Geographic variation and risk factors for systemic and limb ischemic events in patients with symptomatic peripheral artery disease: Insights from the REACH Registry

Jérémie Abtan  1 Deepak L Bhatt  2 Yedid Elbez  1 Emmanuel Sorbets  1   3 Kim Eagle  4 Christopher M Reid  5 Iris Baumgartner  6 David Wu  7 Mary E Hanson  7 Hakima Hannachi  7 Puneet K Singhal  7 Philippe Gabriel Steg  1   8 Gregory Ducrocq  1 REACH Registry Investigators
Affiliations
Observational Study

Geographic variation and risk factors for systemic and limb ischemic events in patients with symptomatic peripheral artery disease: Insights from the REACH Registry

Jérémie Abtan et al. Clin Cardiol. 2017 Sep.

Abstract

Background: Patients with symptomatic peripheral artery disease (PAD) are at high risk of ischemic events.
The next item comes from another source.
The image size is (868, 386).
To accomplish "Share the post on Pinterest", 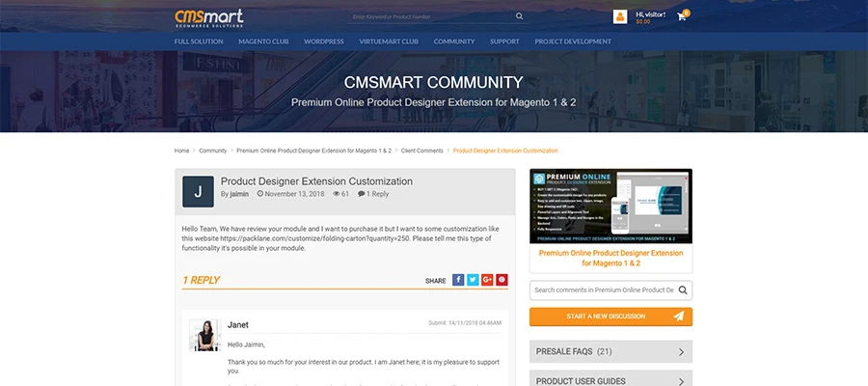I will (502, 280).
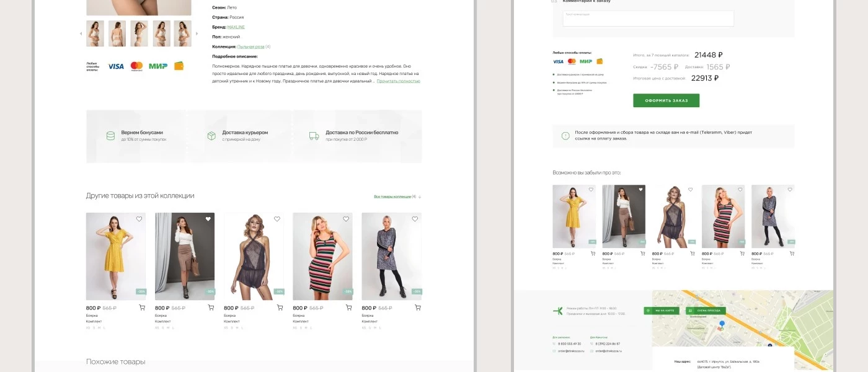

However, data about predictors of this risk are limited.

Hypothesis: We analyzed baseline characteristics and 4-year follow-up of patients enrolled in the international REduction of Atherothrombosis for Continued Health (REACH) Registry with symptomatic PAD and no history of stroke/transient ischemic attack to describe annual rates of recurrent ischemic events globally and geographically.
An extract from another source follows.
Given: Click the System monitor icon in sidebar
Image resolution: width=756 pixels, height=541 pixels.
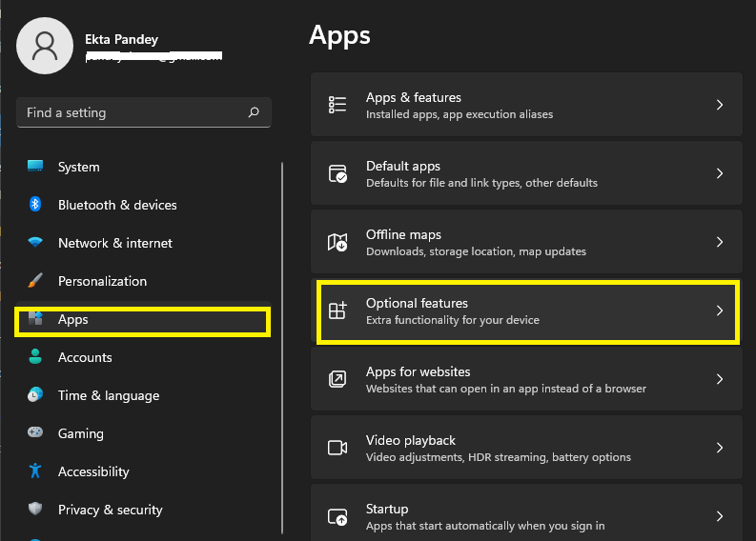Looking at the screenshot, I should tap(35, 167).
Methods: The primary outcome was systemic ischemic events (composite of cardiovascular death, myocardial infarction, or stroke) at 4 years. The secondary outcome was limb ischemic events (composite of lower limb amputation, peripheral bypass graft, and percutaneous intervention for PAD) at 2 years. Multivariate analysis identified risk factors associated with recurrent ischemic events.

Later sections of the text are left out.